● **Work order**
Each line of the data below should be restated exactly, with images left out.

● **Dataset content**
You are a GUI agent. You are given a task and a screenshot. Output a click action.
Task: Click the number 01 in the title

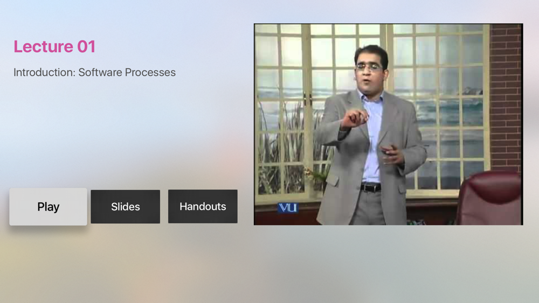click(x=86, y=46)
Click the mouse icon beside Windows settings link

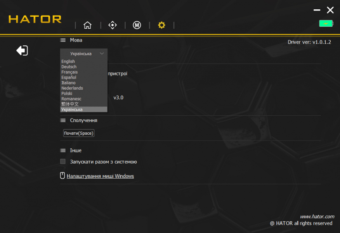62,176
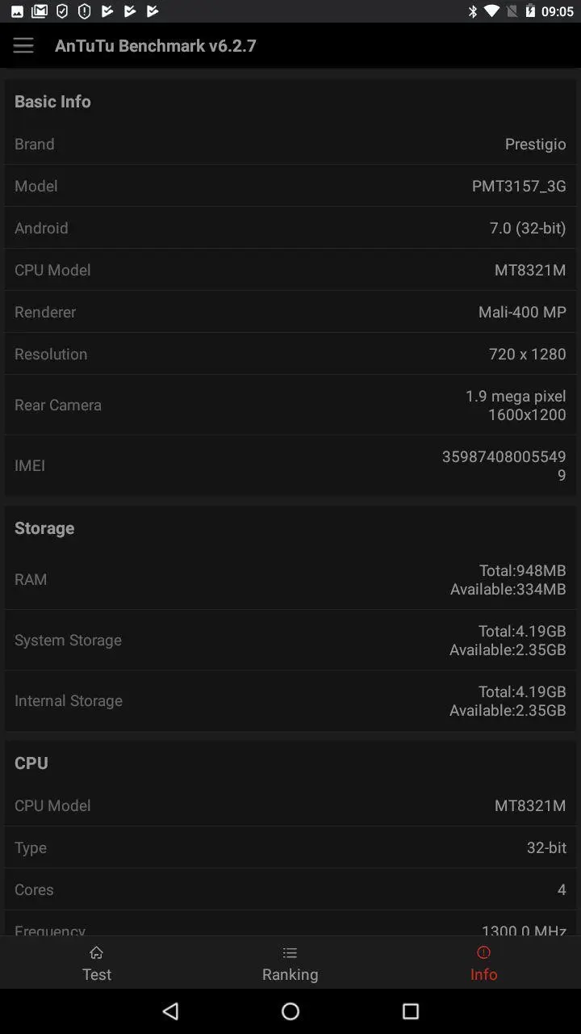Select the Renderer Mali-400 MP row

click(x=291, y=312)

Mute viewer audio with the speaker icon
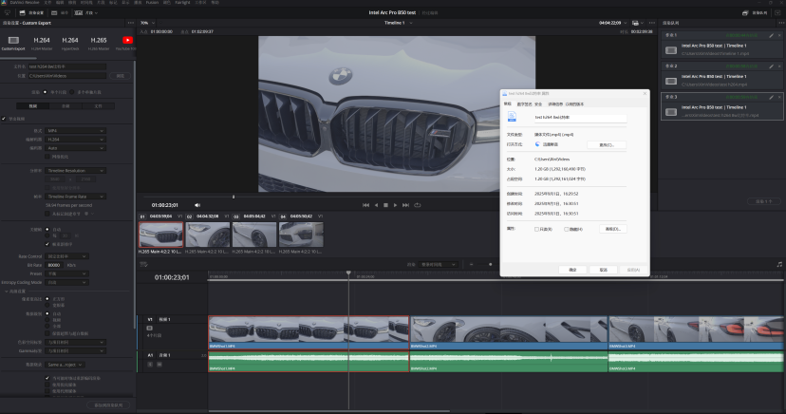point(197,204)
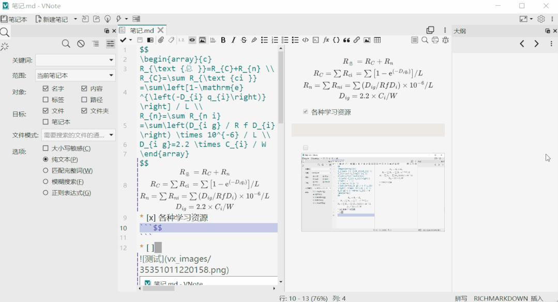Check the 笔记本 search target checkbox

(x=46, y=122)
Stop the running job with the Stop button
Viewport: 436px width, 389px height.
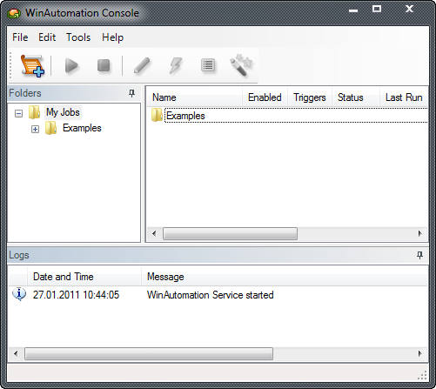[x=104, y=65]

● **Solution to the exercise**
You are a GUI agent. You are given a task and a screenshot. Output a click action.
Task: Click the number 01 in the title

click(x=86, y=46)
Click the mouse icon beside Windows settings link

62,176
Select the Renderer Mali-400 MP row

click(x=291, y=312)

Mute viewer audio with the speaker icon
point(197,204)
Check the 笔记本 search target checkbox

(x=46, y=122)
Stop the running job with the Stop button
Viewport: 436px width, 389px height.
[x=104, y=65]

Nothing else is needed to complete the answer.